Yunguang Li1,*, Fei Kong1,*, Junhao Wang,1 Enze Hu,1 Rui Wang,1 Jin Liu,1 Qianqian Xiao,1 Weiqing Zhang,1 Dacheng He,1 Xueyuan Xiao1

1Key Laboratory of Cell Proliferation and Regulation Biology, Ministry of Education, Beijing Normal University, Beijing, China

*These authors contributed equally to this work

Correspondence to:

Xueyuan Xiao, email: [email protected]

Keywords: S100A7, YAP, Hippo pathway, F-actin, A431

Received: March 10, 2016     Accepted: April 27, 2016     Published: May 19, 2016

ABSTRACT

YAP is an oncogenic transcriptional co-activator and is inhibited by the Hippo pathway. Recent studies have revealed that YAP is also a sensor of cell morphology and cell density and can be phosphorylated by cytoskeleton reorganization. Our previous study demonstrated that S100A7 was upregulated in several squamous cell carcinoma (SCC) specimens and was dramatically induced in SCC cells by suspension and dense culture as well as in xenografts.
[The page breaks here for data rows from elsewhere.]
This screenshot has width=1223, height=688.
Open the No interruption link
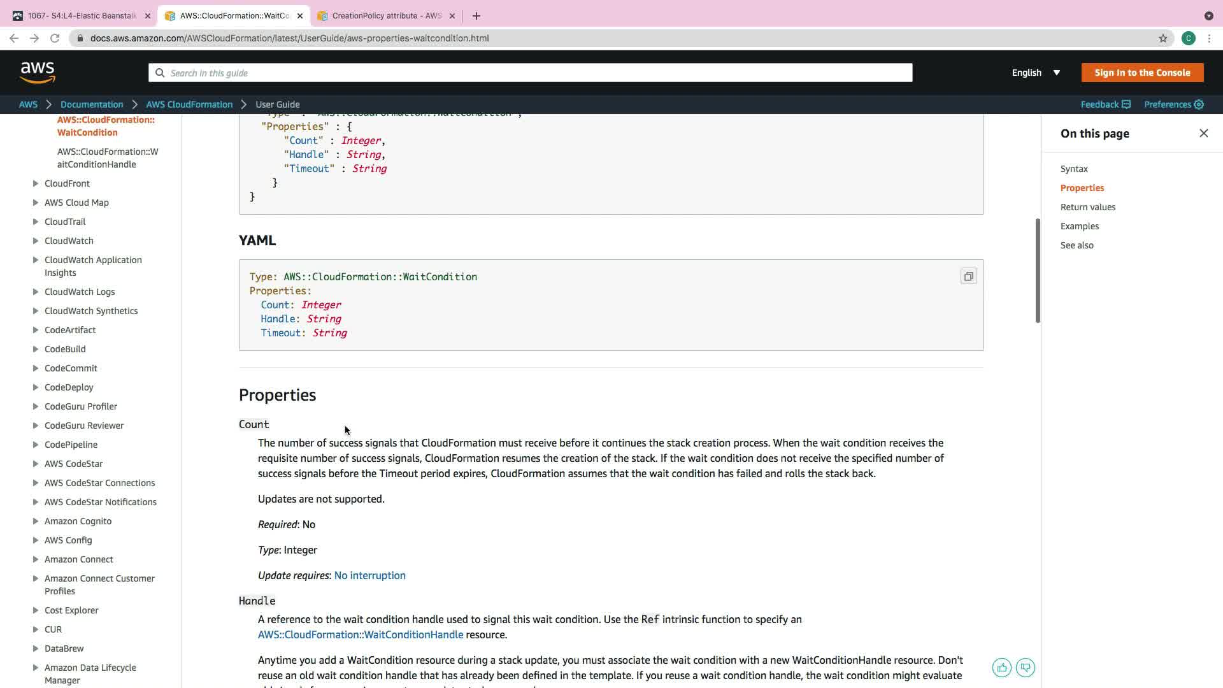click(369, 575)
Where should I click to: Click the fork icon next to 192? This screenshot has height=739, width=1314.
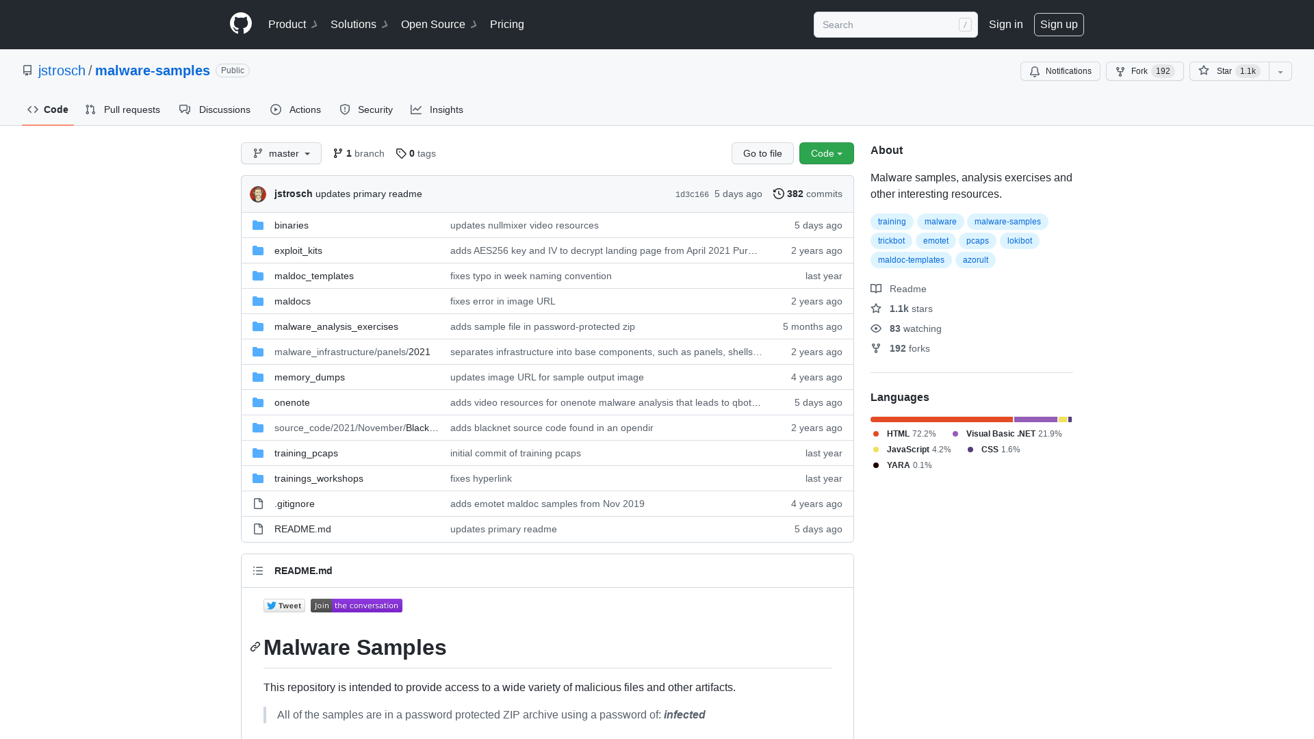tap(1121, 71)
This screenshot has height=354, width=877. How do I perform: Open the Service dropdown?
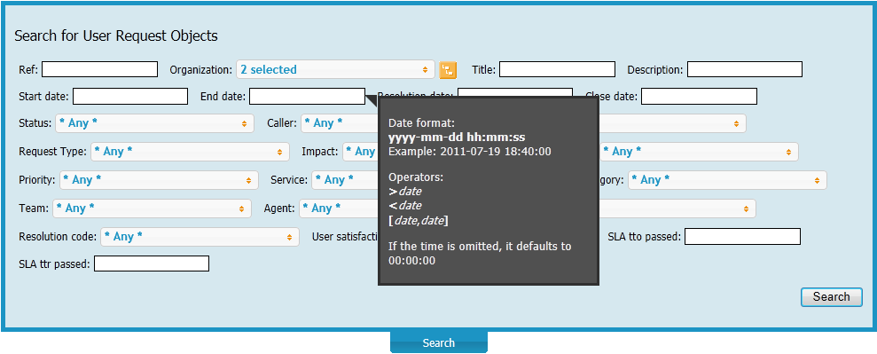pos(345,180)

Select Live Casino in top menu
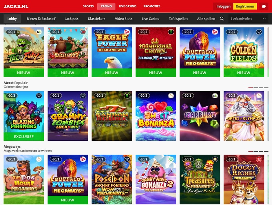128,6
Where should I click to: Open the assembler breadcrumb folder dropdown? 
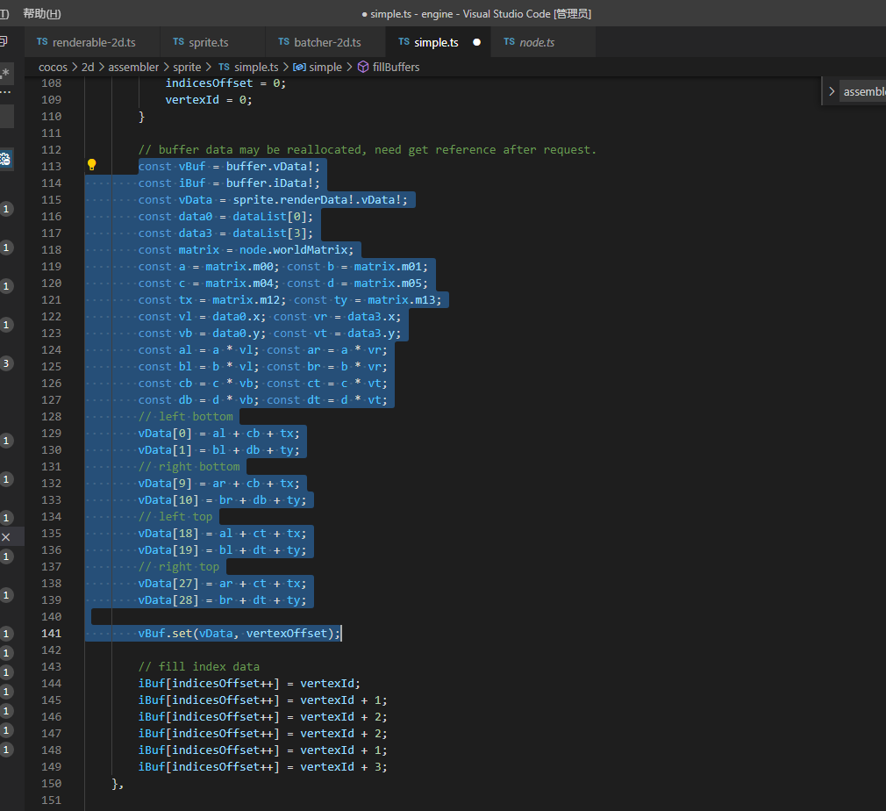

However, little is known about how S100A7 induction occurs in cancer cells. Here, we identify that S100A7 induction is accompanied by YAP phosphorylation in both suspended and dense A431 cells. This correlation reverses after recovery of cell attachment or relief from dense culture. Further examination finds that S100A7 induction is repressed by nuclear YAP, which is further validated by activation or inhibition of the Hippo pathway via loss- and/or gain-of- LATS1 and MST1 function. Strikingly, disruption of the F-actin promotes S100A7 expression via YAP by activation of the Hippo pathway. Furthermore, we demonstrate that repression of S100A7 by YAP required TEAD1 transcriptional factor. Taken together, our findings demonstrate for the first time that S100A7 is repressed by YAP via the Hippo pathway.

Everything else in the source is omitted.